BEGIN Data
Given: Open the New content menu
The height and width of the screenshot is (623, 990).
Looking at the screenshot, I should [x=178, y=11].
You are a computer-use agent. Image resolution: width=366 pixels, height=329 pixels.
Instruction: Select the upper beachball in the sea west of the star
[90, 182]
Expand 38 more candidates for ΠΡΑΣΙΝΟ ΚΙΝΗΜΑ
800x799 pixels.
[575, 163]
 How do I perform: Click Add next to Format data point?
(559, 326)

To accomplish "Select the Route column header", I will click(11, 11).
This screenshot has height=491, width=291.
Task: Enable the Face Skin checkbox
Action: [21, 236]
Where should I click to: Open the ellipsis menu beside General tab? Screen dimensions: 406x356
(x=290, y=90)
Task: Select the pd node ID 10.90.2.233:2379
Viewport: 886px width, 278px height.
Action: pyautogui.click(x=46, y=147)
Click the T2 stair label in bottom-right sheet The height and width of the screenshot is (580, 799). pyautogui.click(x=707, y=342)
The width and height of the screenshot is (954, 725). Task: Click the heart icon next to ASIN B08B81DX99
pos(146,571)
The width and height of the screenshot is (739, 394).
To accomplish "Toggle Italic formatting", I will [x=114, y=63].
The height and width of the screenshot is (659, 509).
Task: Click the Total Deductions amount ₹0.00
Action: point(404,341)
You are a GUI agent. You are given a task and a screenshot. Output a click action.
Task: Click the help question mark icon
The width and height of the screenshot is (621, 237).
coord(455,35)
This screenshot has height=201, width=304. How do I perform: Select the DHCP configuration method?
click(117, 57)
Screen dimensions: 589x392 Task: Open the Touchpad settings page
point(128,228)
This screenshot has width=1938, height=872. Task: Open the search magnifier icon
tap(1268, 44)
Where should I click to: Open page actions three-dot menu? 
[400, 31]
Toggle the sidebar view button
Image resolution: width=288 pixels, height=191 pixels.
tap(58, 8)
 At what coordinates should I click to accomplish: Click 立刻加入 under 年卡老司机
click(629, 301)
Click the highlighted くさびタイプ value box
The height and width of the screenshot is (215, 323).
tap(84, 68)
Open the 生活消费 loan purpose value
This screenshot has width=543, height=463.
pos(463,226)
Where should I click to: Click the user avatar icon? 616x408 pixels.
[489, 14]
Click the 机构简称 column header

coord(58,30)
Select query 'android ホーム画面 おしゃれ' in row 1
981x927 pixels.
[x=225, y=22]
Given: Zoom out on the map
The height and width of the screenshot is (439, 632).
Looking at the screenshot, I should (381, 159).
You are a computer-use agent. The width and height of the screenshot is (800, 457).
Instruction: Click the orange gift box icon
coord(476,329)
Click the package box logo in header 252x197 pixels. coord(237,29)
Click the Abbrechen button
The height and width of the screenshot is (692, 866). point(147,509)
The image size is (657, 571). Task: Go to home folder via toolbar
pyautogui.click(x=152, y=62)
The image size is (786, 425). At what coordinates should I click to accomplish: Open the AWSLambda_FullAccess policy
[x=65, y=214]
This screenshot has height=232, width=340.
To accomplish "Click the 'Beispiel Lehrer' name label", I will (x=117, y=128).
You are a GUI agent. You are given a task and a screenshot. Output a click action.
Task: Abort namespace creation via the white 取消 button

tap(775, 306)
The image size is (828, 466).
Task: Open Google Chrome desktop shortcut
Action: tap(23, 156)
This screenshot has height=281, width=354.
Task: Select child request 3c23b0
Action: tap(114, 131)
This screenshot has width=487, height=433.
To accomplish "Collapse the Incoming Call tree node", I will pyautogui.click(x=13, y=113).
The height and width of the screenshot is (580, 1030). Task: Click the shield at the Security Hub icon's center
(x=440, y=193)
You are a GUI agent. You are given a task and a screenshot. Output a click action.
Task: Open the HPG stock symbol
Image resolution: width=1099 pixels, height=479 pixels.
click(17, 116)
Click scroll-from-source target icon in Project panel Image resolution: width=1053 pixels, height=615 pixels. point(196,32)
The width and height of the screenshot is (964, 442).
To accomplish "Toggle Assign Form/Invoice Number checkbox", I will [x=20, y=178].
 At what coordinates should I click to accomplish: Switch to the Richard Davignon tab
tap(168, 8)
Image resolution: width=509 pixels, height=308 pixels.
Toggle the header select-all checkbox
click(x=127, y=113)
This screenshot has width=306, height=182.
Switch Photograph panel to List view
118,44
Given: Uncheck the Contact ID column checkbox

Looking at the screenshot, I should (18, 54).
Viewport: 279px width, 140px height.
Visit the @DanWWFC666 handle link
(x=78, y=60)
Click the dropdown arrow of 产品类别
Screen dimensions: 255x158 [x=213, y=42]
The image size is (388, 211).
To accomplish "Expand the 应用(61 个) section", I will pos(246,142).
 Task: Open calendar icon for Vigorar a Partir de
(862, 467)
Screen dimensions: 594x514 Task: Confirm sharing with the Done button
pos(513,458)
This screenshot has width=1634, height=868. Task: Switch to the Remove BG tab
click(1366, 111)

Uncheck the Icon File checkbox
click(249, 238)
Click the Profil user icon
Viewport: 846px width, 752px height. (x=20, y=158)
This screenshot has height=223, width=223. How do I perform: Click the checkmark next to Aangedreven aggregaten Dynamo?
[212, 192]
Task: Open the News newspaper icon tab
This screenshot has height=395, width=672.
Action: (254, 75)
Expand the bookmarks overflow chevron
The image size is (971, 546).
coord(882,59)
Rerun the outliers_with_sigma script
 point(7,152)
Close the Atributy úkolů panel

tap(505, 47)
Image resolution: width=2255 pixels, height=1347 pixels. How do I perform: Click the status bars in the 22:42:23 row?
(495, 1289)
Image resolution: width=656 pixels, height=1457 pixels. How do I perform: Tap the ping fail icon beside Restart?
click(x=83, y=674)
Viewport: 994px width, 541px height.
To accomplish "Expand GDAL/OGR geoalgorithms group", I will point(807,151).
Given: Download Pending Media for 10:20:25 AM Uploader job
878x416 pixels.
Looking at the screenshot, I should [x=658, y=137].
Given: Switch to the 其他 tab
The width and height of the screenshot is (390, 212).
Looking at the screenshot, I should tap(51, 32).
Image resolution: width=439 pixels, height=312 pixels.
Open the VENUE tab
END Data
Problem: A single number is the answer: how many lines of the material above hold the word "node"?

Solved exercise: 2